Research for an Operator Scoring System [Completed]

The following deliverable is the completion of this research into the data available for a node operator scoring system. This research examined available datasets, both on-chain and off-chain, for feasibility and usefulness. We critiqued existing scoring systems and suggested a structure for a future Lido system.

Please find the full deliverable HERE.

Original grant proposal HERE.

Our focus was on identifying what data exists for the development of a NO scoring system that effectively balances stakeholder rewards with risk mitigation. While NO’s can influence the rewards their validators earn, they have far greater control and responsibility for minimizing penalties and slashing. Therefore, optimizing for these risk mitigation factors should be a better proxy for long-term performance.

By viewing a scoring system through the lens of risk, it will allow us to craft a healthy and resilient validator set, that should necessitate higher performance over infinite epochs.

Our investigation centered on identifying potential data sources and metrics crucial for an effective NO scoring system. We explore both on-chain and off-chain factors, recognizing their distinct impacts on overall NO performance and risk management. On-chain, we analyzed millions of data points to identify whether the datasets have the characteristics necessary to be used in scoring.

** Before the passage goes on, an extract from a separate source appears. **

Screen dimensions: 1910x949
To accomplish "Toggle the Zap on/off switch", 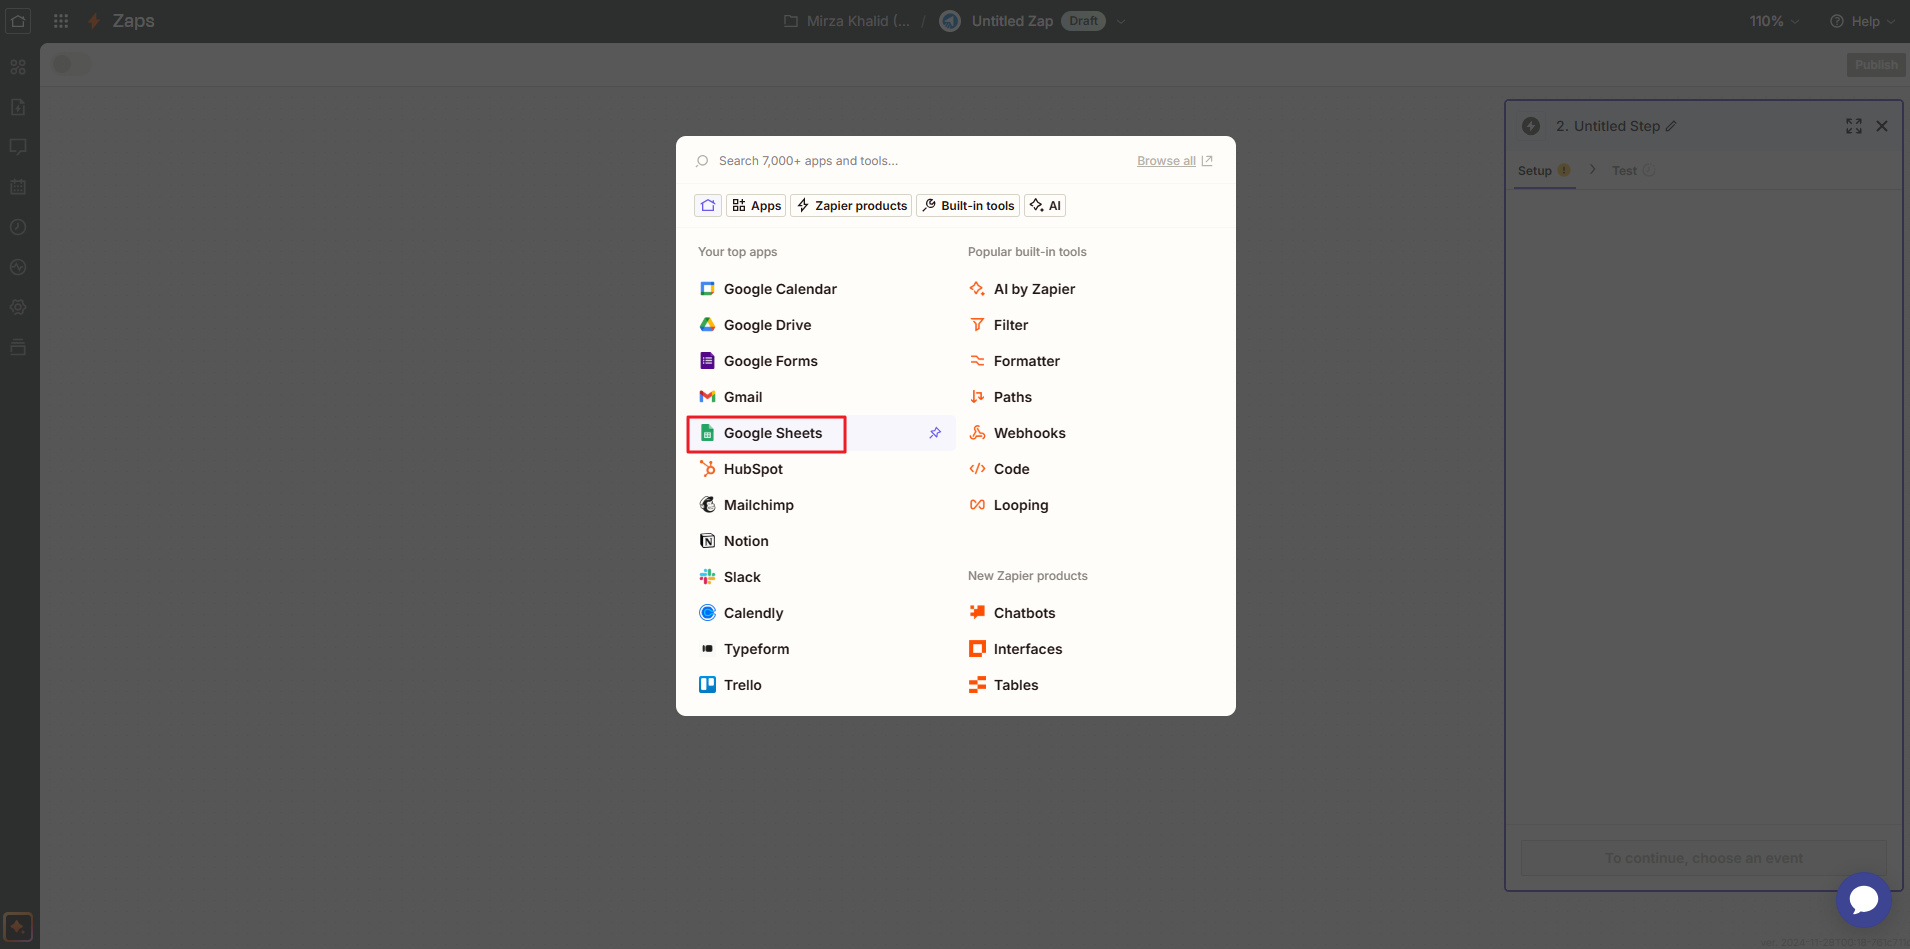I will point(70,64).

Key Findings and Recommendations

Limitations of On-Chain Data-Only Systems

While it is feasible to create a NO scoring system solely based on on-chain performance data, such a system would be substantially deficient. It would fail to comprehensively account for the myriad of risk factors, which are pivotal in ensuring a robust and reliable scoring system. We found that overwhelmingly risk mitigation data was necessary for the creation of any NO scoring system. Without it, any other system would optimize for another outcome, without any insight and transparency into the unknown accumulation of these risk factors. Therefore, an on-chain data-only approach would be considerably limited in its effectiveness.

Priority of Off-Chain Risk Data

Our research underscores the paramount importance of off-chain risk data in any effective scoring system. While this necessitates a departure from a fully trustless scoring system, it’s a necessary compromise to achieve a realistic assessment of NO performance.

Risk-Based Scoring Framework

The scoring system should prioritize minimizing penalties and slashing, key factors in long-term performance and stability. Key risk factors include internal processes, hardware, client and server locations, jurisdiction, and operator concentration.

Incorporating On-Chain and Off-Chain Data

The system should utilize a blend of on-chain data and critical off-chain risk data. This approach acknowledges the necessity of human involvement and increased transparency from NOs for a comprehensive risk assessment. Gathering this data is likely to conflict with a transition to permissionless anonymous NO’s. We find that it will be critical to create an incentive structure for NO’s to truthfully disclose information and a remediation system to investigate discrepancies. Without this information, the DAO has little transparency into the accumulation of risk in these factors and hence cannot properly maintain the health of the set.

MEV Data Exploration

Our study has identified MEV (Maximal Extractable Value) data as an intriguing area for future exploration. This includes potential optimizations for capturing MEV and tracking/preventing MEV theft by operators. However, currently, MEV data is not a viable metric for the scoring system due to implementation challenges and its relative unreliability as a dataset.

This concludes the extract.